- [DATA EXTRACT]
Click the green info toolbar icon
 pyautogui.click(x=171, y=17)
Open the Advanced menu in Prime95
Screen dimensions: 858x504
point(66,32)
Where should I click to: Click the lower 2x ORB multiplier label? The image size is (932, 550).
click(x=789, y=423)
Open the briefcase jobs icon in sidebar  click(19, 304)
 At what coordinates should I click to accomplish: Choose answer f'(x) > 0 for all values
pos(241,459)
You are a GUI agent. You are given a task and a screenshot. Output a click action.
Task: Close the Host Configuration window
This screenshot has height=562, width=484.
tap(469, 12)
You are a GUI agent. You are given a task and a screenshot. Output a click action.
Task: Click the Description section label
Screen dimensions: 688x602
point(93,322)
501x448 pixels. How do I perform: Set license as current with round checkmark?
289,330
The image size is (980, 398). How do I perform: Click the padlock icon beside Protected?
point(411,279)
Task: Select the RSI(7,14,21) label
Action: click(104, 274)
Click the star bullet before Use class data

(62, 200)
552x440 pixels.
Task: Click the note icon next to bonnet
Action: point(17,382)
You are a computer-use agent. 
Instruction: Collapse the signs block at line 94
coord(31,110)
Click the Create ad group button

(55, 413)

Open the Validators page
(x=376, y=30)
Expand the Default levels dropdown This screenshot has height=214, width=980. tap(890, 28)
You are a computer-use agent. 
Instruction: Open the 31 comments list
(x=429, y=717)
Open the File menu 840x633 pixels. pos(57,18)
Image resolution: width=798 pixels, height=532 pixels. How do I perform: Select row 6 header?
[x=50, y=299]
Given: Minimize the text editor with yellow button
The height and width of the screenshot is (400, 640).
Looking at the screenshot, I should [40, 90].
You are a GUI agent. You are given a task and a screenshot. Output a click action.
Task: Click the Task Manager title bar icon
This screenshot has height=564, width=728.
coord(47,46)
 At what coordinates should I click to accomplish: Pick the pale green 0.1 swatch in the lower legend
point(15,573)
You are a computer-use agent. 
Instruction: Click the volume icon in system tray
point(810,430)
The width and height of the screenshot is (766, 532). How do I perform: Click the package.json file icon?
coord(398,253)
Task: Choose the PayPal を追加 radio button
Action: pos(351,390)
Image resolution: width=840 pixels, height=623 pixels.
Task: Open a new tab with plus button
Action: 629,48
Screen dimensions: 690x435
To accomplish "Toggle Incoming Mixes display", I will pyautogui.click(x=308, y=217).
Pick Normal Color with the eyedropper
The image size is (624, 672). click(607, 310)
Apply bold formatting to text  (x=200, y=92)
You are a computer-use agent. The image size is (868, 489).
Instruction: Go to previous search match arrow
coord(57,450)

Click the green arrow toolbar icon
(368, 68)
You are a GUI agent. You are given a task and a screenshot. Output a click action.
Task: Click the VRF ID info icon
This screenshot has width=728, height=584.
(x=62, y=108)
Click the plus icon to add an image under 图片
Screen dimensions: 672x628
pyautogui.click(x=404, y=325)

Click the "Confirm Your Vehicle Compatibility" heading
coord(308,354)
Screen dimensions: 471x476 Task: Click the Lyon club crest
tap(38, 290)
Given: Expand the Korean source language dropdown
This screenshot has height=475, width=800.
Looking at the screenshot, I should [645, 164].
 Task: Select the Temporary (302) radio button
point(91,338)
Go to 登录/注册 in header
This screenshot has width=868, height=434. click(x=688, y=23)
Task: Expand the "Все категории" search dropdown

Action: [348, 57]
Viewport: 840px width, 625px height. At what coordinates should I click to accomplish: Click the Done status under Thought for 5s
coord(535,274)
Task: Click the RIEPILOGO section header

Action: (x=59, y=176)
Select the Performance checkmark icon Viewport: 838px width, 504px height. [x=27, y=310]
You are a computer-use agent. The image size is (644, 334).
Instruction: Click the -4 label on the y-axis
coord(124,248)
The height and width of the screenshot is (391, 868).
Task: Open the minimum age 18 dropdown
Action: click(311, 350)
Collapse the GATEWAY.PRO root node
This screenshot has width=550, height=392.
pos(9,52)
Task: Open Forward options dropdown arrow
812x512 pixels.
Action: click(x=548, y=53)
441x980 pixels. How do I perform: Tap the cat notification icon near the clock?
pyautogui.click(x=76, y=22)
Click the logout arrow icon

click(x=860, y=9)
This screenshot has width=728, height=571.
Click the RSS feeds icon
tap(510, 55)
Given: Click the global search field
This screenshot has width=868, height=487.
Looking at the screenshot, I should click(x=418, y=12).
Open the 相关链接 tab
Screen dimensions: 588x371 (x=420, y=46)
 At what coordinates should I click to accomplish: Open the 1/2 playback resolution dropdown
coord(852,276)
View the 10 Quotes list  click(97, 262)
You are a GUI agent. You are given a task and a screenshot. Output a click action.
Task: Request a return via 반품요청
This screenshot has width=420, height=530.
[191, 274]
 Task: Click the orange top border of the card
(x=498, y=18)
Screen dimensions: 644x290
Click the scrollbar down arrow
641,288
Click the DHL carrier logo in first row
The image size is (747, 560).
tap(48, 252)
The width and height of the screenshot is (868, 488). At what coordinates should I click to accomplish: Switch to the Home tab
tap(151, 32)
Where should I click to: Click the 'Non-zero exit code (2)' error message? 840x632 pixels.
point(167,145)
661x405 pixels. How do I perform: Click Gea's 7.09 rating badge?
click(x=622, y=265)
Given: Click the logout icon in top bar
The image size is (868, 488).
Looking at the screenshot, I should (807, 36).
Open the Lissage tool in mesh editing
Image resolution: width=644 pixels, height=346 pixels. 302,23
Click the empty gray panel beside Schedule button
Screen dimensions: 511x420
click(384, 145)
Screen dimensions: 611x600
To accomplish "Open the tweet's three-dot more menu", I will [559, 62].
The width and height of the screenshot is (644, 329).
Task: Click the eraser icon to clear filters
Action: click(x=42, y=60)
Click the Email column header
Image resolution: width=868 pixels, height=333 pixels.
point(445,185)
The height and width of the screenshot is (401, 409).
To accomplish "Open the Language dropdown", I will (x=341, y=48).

- [REQUIRED WORK] From the first line to the last, write out the listing exactly.

- [EXERCISE OUTPUT]
Click the green info toolbar icon
 pyautogui.click(x=171, y=17)
Open the Advanced menu in Prime95
Screen dimensions: 858x504
point(66,32)
Where should I click to: Click the lower 2x ORB multiplier label? The image size is (932, 550).
click(x=789, y=423)
Open the briefcase jobs icon in sidebar  click(19, 304)
 At what coordinates should I click to accomplish: Choose answer f'(x) > 0 for all values
pos(241,459)
You are a GUI agent. You are given a task and a screenshot. Output a click action.
Task: Close the Host Configuration window
This screenshot has height=562, width=484.
tap(469, 12)
You are a GUI agent. You are given a task and a screenshot. Output a click action.
Task: Click the Description section label
Screen dimensions: 688x602
point(93,322)
501x448 pixels. How do I perform: Set license as current with round checkmark?
289,330
The image size is (980, 398). How do I perform: Click the padlock icon beside Protected?
point(411,279)
Task: Select the RSI(7,14,21) label
Action: click(104, 274)
Click the star bullet before Use class data

(62, 200)
552x440 pixels.
Task: Click the note icon next to bonnet
Action: point(17,382)
You are a computer-use agent. 
Instruction: Collapse the signs block at line 94
coord(31,110)
Click the Create ad group button

(55, 413)

Open the Validators page
(x=376, y=30)
Expand the Default levels dropdown This screenshot has height=214, width=980. tap(890, 28)
You are a computer-use agent. 
Instruction: Open the 31 comments list
(x=429, y=717)
Open the File menu 840x633 pixels. pos(57,18)
Image resolution: width=798 pixels, height=532 pixels. How do I perform: Select row 6 header?
[x=50, y=299]
Given: Minimize the text editor with yellow button
The height and width of the screenshot is (400, 640).
Looking at the screenshot, I should [40, 90].
You are a GUI agent. You are given a task and a screenshot. Output a click action.
Task: Click the Task Manager title bar icon
This screenshot has height=564, width=728.
coord(47,46)
 At what coordinates should I click to accomplish: Pick the pale green 0.1 swatch in the lower legend
point(15,573)
You are a computer-use agent. 
Instruction: Click the volume icon in system tray
point(810,430)
The width and height of the screenshot is (766, 532). How do I perform: Click the package.json file icon?
coord(398,253)
Task: Choose the PayPal を追加 radio button
Action: pos(351,390)
Image resolution: width=840 pixels, height=623 pixels.
Task: Open a new tab with plus button
Action: 629,48
Screen dimensions: 690x435
To accomplish "Toggle Incoming Mixes display", I will pyautogui.click(x=308, y=217).
Pick Normal Color with the eyedropper
The image size is (624, 672). click(607, 310)
Apply bold formatting to text  (x=200, y=92)
You are a computer-use agent. The image size is (868, 489).
Instruction: Go to previous search match arrow
coord(57,450)

Click the green arrow toolbar icon
(368, 68)
You are a GUI agent. You are given a task and a screenshot. Output a click action.
Task: Click the VRF ID info icon
This screenshot has width=728, height=584.
(x=62, y=108)
Click the plus icon to add an image under 图片
Screen dimensions: 672x628
pyautogui.click(x=404, y=325)

Click the "Confirm Your Vehicle Compatibility" heading
coord(308,354)
Screen dimensions: 471x476 Task: Click the Lyon club crest
tap(38, 290)
Given: Expand the Korean source language dropdown
This screenshot has height=475, width=800.
Looking at the screenshot, I should [645, 164].
 Task: Select the Temporary (302) radio button
point(91,338)
Go to 登录/注册 in header
This screenshot has width=868, height=434. click(x=688, y=23)
Task: Expand the "Все категории" search dropdown

Action: [348, 57]
Viewport: 840px width, 625px height. At what coordinates should I click to accomplish: Click the Done status under Thought for 5s
coord(535,274)
Task: Click the RIEPILOGO section header

Action: (x=59, y=176)
Select the Performance checkmark icon Viewport: 838px width, 504px height. [x=27, y=310]
You are a computer-use agent. The image size is (644, 334).
Instruction: Click the -4 label on the y-axis
coord(124,248)
The height and width of the screenshot is (391, 868).
Task: Open the minimum age 18 dropdown
Action: click(311, 350)
Collapse the GATEWAY.PRO root node
This screenshot has width=550, height=392.
pos(9,52)
Task: Open Forward options dropdown arrow
812x512 pixels.
Action: click(x=548, y=53)
441x980 pixels. How do I perform: Tap the cat notification icon near the clock?
pyautogui.click(x=76, y=22)
Click the logout arrow icon

click(x=860, y=9)
This screenshot has width=728, height=571.
Click the RSS feeds icon
tap(510, 55)
Given: Click the global search field
This screenshot has width=868, height=487.
Looking at the screenshot, I should click(x=418, y=12).
Open the 相关链接 tab
Screen dimensions: 588x371 (x=420, y=46)
 At what coordinates should I click to accomplish: Open the 1/2 playback resolution dropdown
coord(852,276)
View the 10 Quotes list  click(97, 262)
You are a GUI agent. You are given a task and a screenshot. Output a click action.
Task: Request a return via 반품요청
This screenshot has width=420, height=530.
[191, 274]
 Task: Click the orange top border of the card
(x=498, y=18)
Screen dimensions: 644x290
Click the scrollbar down arrow
641,288
Click the DHL carrier logo in first row
The image size is (747, 560).
tap(48, 252)
The width and height of the screenshot is (868, 488). At what coordinates should I click to accomplish: Switch to the Home tab
tap(151, 32)
Where should I click to: Click the 'Non-zero exit code (2)' error message? 840x632 pixels.
point(167,145)
661x405 pixels. How do I perform: Click Gea's 7.09 rating badge?
click(x=622, y=265)
Given: Click the logout icon in top bar
The image size is (868, 488).
Looking at the screenshot, I should (807, 36).
Open the Lissage tool in mesh editing
Image resolution: width=644 pixels, height=346 pixels. 302,23
Click the empty gray panel beside Schedule button
Screen dimensions: 511x420
click(384, 145)
Screen dimensions: 611x600
To accomplish "Open the tweet's three-dot more menu", I will [559, 62].
The width and height of the screenshot is (644, 329).
Task: Click the eraser icon to clear filters
Action: click(x=42, y=60)
Click the Email column header
Image resolution: width=868 pixels, height=333 pixels.
point(445,185)
The height and width of the screenshot is (401, 409).
To accomplish "Open the Language dropdown", I will (x=341, y=48).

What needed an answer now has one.